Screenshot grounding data
= Beginning of Section =

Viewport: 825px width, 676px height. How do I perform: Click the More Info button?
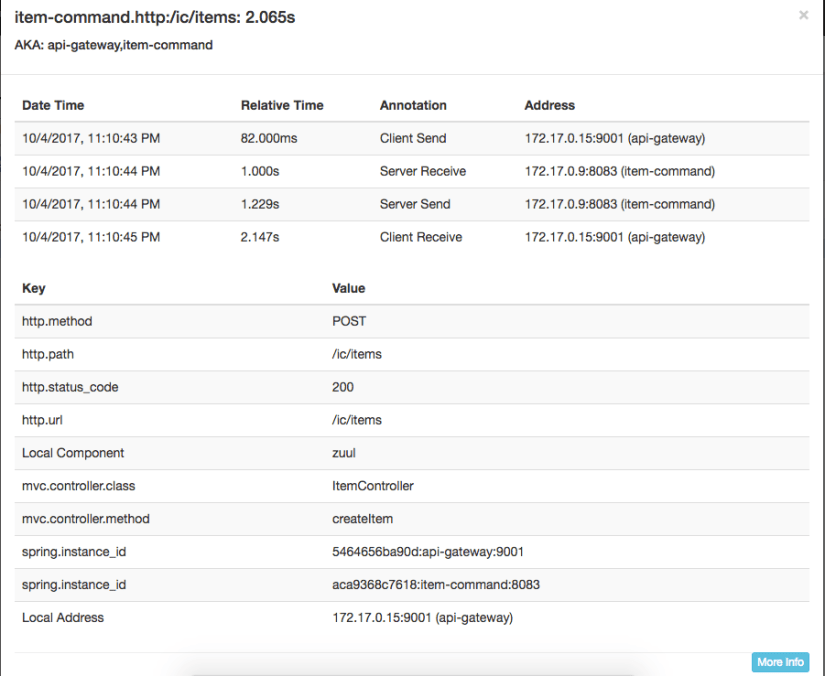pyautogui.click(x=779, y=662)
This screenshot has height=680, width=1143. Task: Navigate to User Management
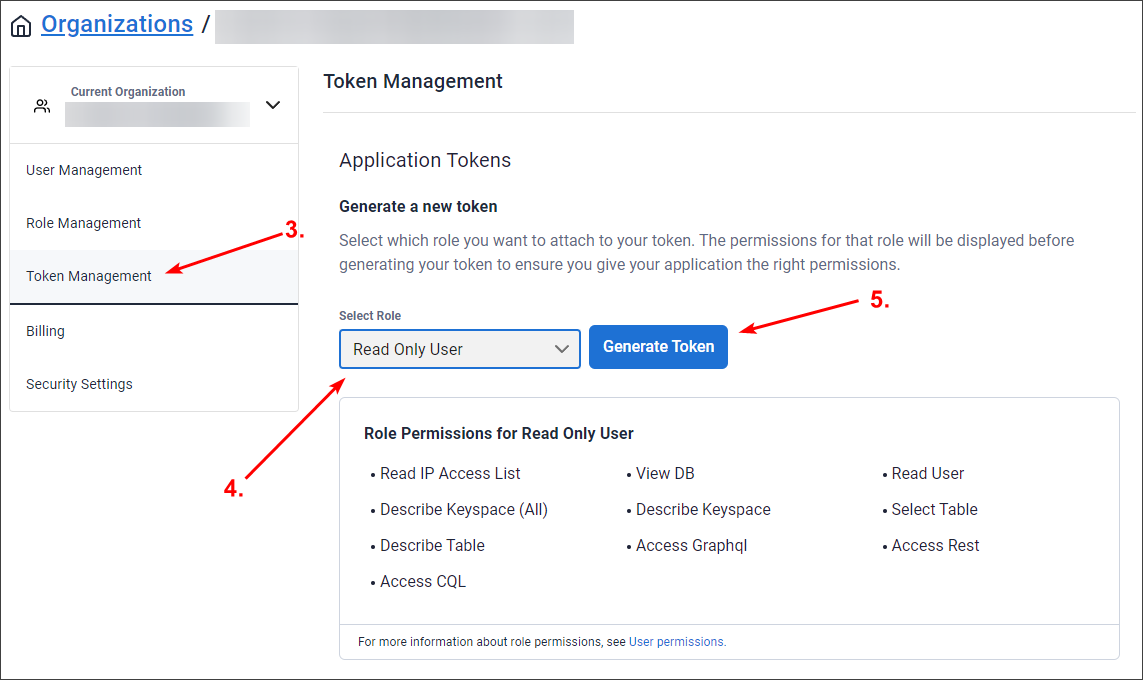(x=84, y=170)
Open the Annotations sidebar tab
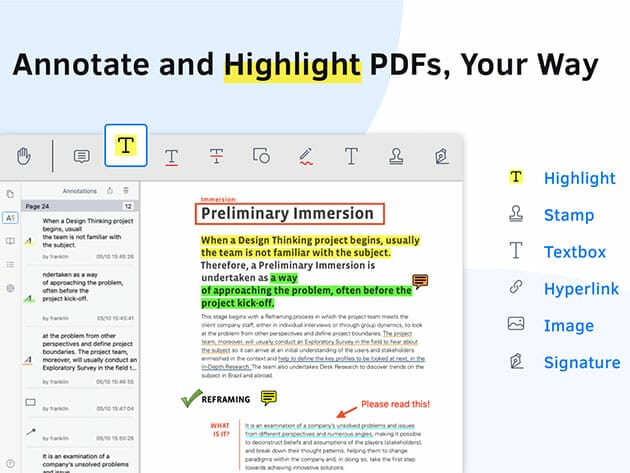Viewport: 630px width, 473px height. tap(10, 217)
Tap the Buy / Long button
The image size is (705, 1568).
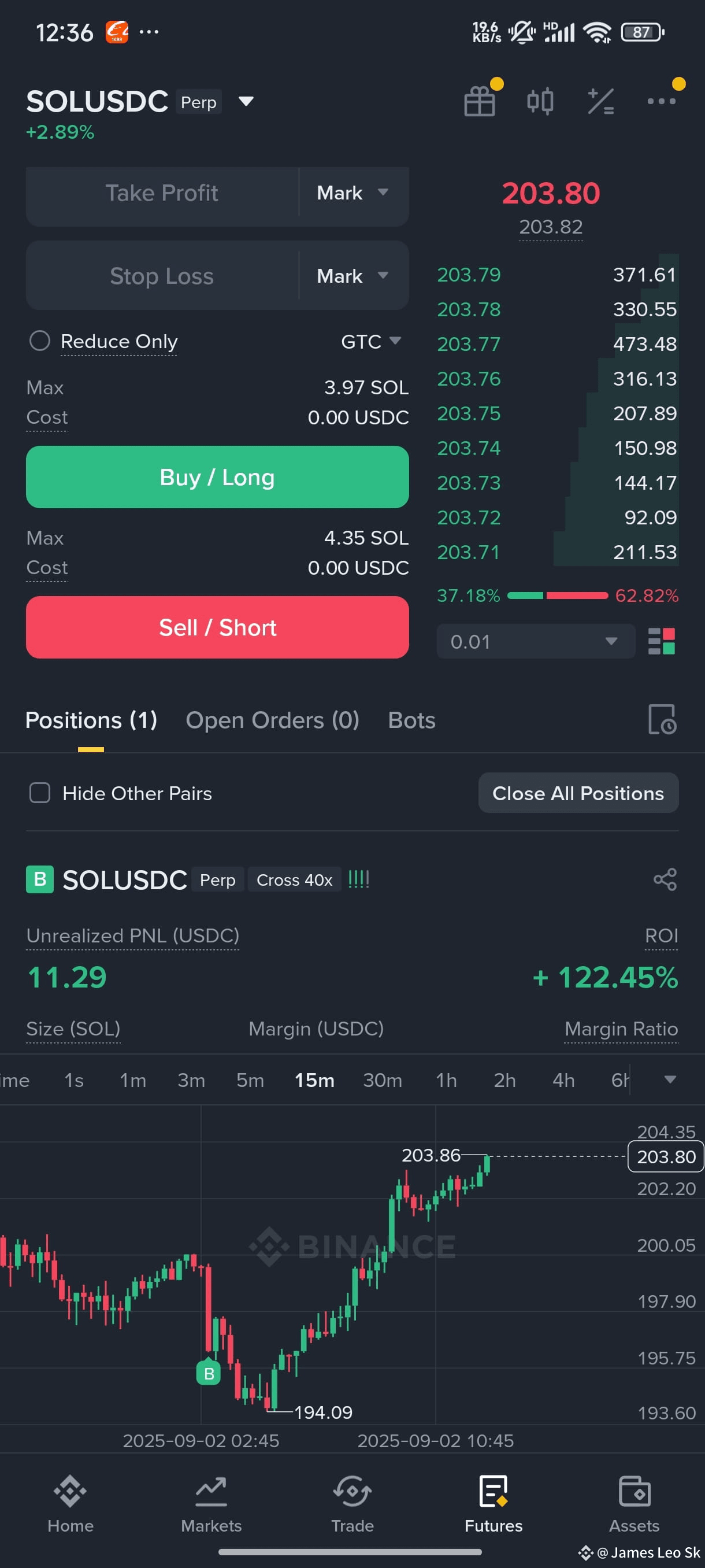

= End of Section =

WHAT IS REQUIRED
Please repeat the entries above exactly, leaving out any pictures.

TASK SOLUTION
Viewport: 825px width, 676px height. How do I perform: Click the More Info button?
pyautogui.click(x=779, y=662)
This screenshot has height=680, width=1143. Task: Navigate to User Management
(x=84, y=170)
Open the Annotations sidebar tab
Viewport: 630px width, 473px height. tap(10, 217)
Tap the Buy / Long button
The image size is (705, 1568).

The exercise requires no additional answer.